Grey's Anatomy est typiquement la série bouffie, grasse et sucrée, frappée d'anathème pour cause de profonde mièvrerie, que l'on regarde poussé à reculons par quelqu'un d'autre et à laquelle on accroche malgré tout - pétri de honte et de remords.
Qu'importe si c'est mal écrit, boursoufflé de clichés, d'intrigues désuètes vues et revues, d'acteurs spongieux : on a beau se débattre, soupirer, lever les yeux au ciel, impossible de décrocher devant ce succédané d'Urgences et sa succession insensée de coucheries, de tromperies, de chassés-croisés de morts tragiques, de démissions et de grands discours sur la vie et la mort. Les médecins du Seattle Grace sont censés être les pontes de leur domaine, les grands éclaireurs de la médecine qui élaborent des opérations chirurgicales de pointe et ont chaque semaine des cas encore plus rares que leurs collègues du Princeton Plainsboro. Ils sont bien sur tous en-dessous de la quarantaine, la plupart beaux comme des dieux grecs et tous ayant la maturité affective d'adolescents. Hartley cœur à Vif en blouses blanches.
Bien sur, comme dans House, la vie privée de chaque patient fait écho à celle de son médecin et lors des procédures de routine, pose d'une voie centrale ou IRM, les deux camps se sondent, se lisent, se jugent et enfin se livrent à cœur ouvert pour mieux mûrir, voire mourir.
Sur la forme, ce n'est pas si mauvais que ça, il y a même parfois une réelle recherche visuelle et une volonté d'éviter la monotonie. De plus, la série a sans doute crée un nouveau poste pour jeunes stagiaires au sein de la production télé et qui s'est généralisé à tous les networks et même la France : trouver des morceaux gluants de pop pour coller aux fins d'épisodes.
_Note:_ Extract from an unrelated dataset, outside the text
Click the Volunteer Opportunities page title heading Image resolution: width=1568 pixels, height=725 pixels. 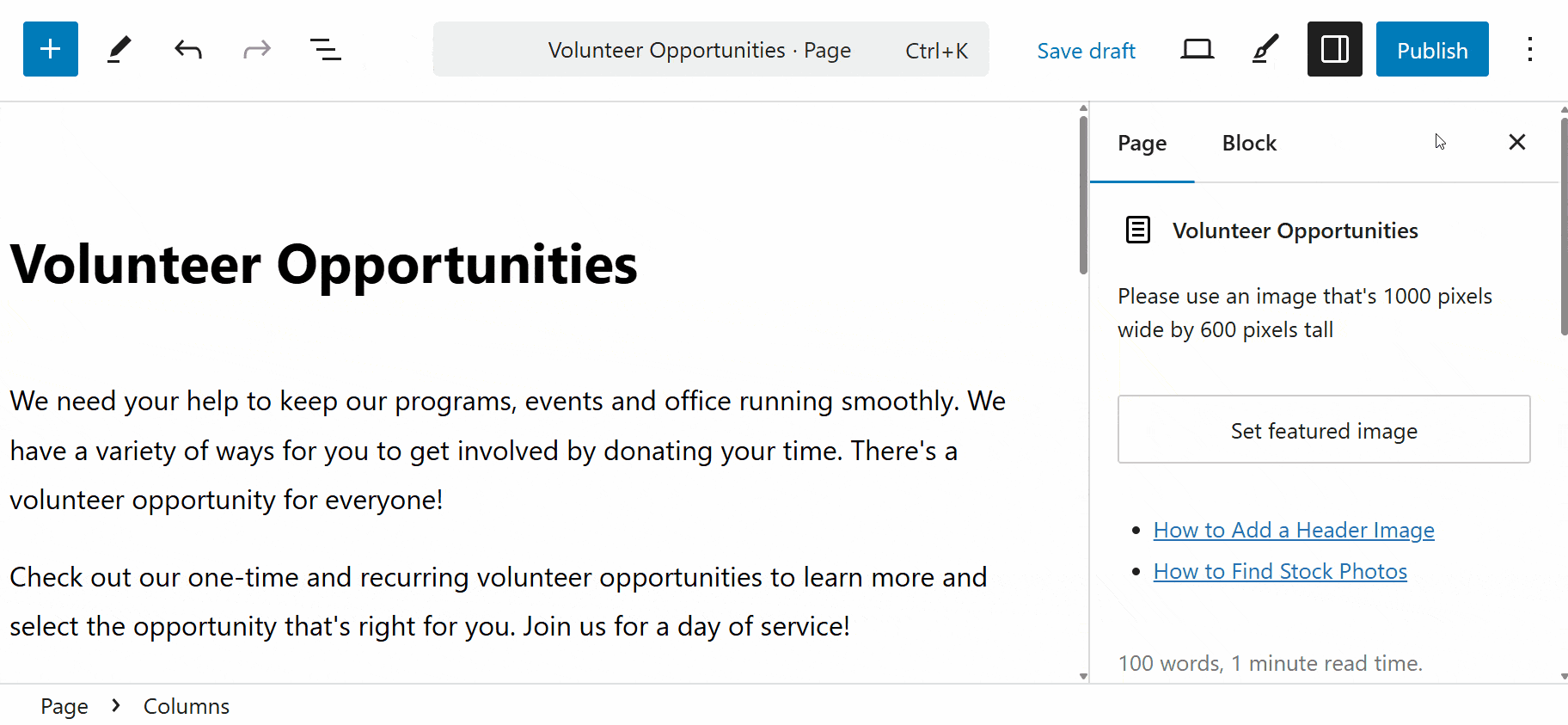[323, 264]
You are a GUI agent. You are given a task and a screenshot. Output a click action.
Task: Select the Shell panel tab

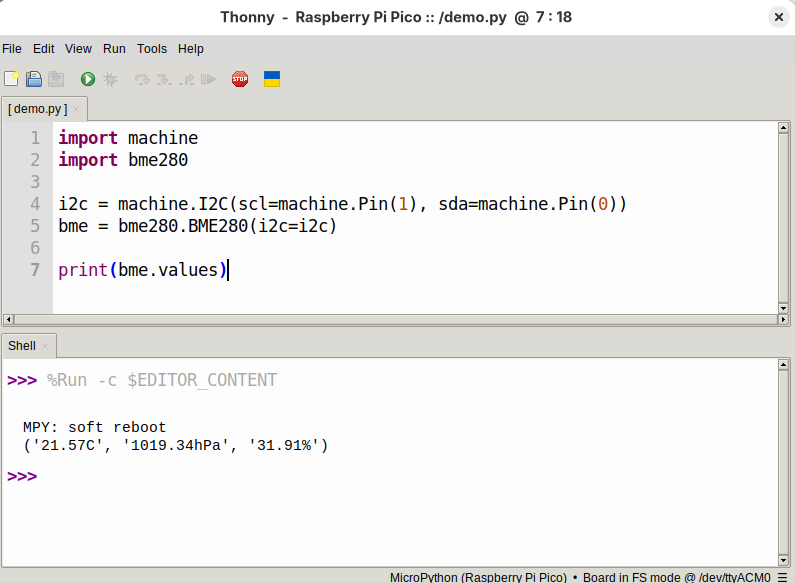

Comment dès lors résister à l'appel des fin de saisons pétries de cliffhangers musicaux sur fond de Snow Patrol ?
Et au fond, la réponse importe bien peu, elle sera de toute manière bâclée, le plaisir vient de ces grosses ficelles que l'on aime à voir se tendre devant nos yeux pourtant trop peu crédules, cordes auxquelles on s'accroche ainsi que de misérables paresseux tropicaux.
Et même en éclipsant quatre pleines saisons, il suffit de retomber sur ce Mikado sentimental pour que la fascination reprenne et malgré plusieurs années de tromperies, de coucheries, de chassés-croisés de morts tragiques et de démissions, tout reste limpide, rien n'a changé, toujours les mêmes discours sur la vie et la mort et les mêmes cordes tendues auxquelles se balancer.